Asian shares stumble as U.S. yields, dollar hold firm
HONG KONG - Asian shares lost ground on Wednesday, tracking declines on Wall Street as investors fretted over economic uncertainties that caused a spike in U.S. benchmark bond yields and pushed the dollar to a more than 10-month high.
Doubts are re-emerging over the global recovery at a time when the U.S. Federal Reserve is set to taper stimulus and the Biden Administration is stuck in contentious debt ceiling negotiations that could lead to a government shutdown.
Benchmark 10-year rates have gained 25 basis points in five sessions and were last at 1.5513%, having hit their highest since mid-June the day before, while the dollar index was at 93.752.
"We think (10-year treasury yields) are likely to around 1.5% to 1.75%, so they obviously still have room to go," said Daniel Lam, senior cross-asset strategist at Standard Chartered.
Lam said the rise in yields was driven by the fact that the United States was almost definitely going to start tapering its massive asset purchases by the end of this year, and that this would drive a shift from growth stocks into value names.

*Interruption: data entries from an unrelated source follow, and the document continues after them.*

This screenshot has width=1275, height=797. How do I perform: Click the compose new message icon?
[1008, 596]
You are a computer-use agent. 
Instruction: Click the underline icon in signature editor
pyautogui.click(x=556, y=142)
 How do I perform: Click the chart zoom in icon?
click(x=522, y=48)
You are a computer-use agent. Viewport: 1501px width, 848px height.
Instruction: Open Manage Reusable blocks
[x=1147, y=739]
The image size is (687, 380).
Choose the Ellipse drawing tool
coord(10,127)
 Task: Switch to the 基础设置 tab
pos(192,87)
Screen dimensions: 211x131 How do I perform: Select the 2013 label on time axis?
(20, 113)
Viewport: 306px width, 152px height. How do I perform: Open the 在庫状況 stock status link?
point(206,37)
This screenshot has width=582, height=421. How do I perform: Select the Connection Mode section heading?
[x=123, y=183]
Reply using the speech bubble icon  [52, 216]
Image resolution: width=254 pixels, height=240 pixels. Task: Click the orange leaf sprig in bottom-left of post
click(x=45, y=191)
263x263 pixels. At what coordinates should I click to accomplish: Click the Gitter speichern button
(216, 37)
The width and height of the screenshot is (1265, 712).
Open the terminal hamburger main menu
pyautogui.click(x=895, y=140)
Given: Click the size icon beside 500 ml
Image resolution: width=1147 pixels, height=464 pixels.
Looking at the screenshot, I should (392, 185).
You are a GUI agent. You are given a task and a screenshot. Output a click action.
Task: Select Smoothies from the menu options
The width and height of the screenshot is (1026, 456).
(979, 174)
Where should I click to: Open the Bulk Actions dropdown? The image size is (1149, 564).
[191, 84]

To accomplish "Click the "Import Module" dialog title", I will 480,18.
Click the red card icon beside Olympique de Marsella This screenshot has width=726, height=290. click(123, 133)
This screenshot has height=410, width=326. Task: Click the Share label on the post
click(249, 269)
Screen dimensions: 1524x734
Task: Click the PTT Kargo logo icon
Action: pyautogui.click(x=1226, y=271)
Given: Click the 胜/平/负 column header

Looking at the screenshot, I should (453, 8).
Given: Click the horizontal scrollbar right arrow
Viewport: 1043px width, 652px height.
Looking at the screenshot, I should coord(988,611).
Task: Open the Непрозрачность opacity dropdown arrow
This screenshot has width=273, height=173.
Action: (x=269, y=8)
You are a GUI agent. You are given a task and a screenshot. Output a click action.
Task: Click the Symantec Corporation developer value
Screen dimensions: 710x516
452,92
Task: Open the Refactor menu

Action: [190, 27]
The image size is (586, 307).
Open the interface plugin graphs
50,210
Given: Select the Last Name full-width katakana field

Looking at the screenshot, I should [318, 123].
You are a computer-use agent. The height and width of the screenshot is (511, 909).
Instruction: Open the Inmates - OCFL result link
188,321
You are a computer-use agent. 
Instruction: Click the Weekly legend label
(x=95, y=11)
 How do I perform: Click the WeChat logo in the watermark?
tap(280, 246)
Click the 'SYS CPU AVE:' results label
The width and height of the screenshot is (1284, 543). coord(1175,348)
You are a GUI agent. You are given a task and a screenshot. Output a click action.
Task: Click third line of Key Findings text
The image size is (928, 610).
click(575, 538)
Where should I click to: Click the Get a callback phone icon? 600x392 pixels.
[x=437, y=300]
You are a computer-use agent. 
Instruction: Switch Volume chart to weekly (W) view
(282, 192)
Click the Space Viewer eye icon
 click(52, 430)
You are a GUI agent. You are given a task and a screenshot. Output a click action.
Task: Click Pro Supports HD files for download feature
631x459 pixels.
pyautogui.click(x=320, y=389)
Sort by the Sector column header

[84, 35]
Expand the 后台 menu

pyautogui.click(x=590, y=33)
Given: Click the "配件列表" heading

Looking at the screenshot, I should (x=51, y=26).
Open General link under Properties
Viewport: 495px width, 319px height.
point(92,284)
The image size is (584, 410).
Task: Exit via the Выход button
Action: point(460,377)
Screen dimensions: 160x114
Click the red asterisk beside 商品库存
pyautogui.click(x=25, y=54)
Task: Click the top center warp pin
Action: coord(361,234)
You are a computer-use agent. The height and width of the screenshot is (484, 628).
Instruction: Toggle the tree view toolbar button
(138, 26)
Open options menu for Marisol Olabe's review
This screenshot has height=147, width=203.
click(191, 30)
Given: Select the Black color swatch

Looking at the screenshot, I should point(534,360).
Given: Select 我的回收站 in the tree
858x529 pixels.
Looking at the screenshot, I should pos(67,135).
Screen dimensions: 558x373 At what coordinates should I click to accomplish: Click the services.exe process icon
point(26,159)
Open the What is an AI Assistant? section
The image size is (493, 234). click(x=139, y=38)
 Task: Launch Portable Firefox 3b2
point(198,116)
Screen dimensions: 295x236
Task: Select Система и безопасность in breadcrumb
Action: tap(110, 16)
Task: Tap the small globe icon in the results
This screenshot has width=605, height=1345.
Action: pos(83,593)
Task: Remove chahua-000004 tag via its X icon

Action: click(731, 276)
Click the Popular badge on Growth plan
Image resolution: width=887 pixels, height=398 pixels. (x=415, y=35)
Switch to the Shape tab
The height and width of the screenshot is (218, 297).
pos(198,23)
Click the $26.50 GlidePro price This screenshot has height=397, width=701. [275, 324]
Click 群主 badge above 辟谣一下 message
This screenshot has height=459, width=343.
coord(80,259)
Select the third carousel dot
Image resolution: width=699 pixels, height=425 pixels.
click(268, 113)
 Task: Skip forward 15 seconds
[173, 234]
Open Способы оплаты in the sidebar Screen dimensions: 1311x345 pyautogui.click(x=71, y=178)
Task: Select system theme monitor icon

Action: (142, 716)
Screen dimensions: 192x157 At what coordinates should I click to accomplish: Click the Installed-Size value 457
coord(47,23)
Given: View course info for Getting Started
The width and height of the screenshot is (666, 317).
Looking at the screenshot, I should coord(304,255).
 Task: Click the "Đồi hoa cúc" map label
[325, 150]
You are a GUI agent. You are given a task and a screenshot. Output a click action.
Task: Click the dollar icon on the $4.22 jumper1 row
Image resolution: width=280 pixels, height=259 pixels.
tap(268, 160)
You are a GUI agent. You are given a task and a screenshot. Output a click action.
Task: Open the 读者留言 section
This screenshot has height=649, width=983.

He said this change would be unlikely to significantly reverse recent flows from Asian to U.S. equities as policy moves are generally less supportive in Asia than the United States and Europe at present, and thus "opportunities in Asia will be tactical and short term."
Higher yields and the strong dollar hurt Asian equities in early trading. MSCI's broadest index of Asia-Pacific shares outside Japan fell 1.43% with Australia off 1.5%, and South Korea falling 2.06%.
The Hong Kong benchmark shed 1.2% and Chinese blue chips were 1.1% lower.
Japan's Nikkei shed 2.35% hurt by the general mood as the country's ruling party votes for a new leader who will almost certainly become the next prime minister ahead of a general election due in weeks.
Overnight, all three major U.S. stock indexes slid nearly 2% or more, with interest rate sensitive tech and tech-adjacent stocks worst hit by the surging yields.
It was the S&P 500 index's biggest one-day percentage drop since May, and the Nasdaq's largest since March, but U.S. stock futures, the S&P 500 e-minis, were up 0.25% in Asian hours. [.N]
Also on traders' minds was cash-strapped China Evergrande Group, whose shares rose as much as 12% after it said it plans to sell a 9.99 billion yuan ($1.5 billion) stake it owns in Shengjing Bank Co Ltd.
Evergrande is due to make a $47.5 million bond interest payment on its 9.5% March 2024 dollar bond, having missed a similar payment last week, but it said in the stock exchange filing the proceeds of the sale should be used to settle its financial liabilities due to Shengjing Bank.
In currency markets, the strong dollar meant that the yen traded near its lowest since early 2020, while the euro hit a month low overnight.
Oil prices dropped having touched a near three-year high the day before. Brent crude fell 0.83% to $78.25 per barrel U.S. crude dipped 1.09% to $74.47 a barrel. [O/R]
Gold edged higher with the spot price at $1,735.6 an ounce, up 0.1% from the seven-week low hit the day before as higher yields hurt demand for the non interest bearing asset.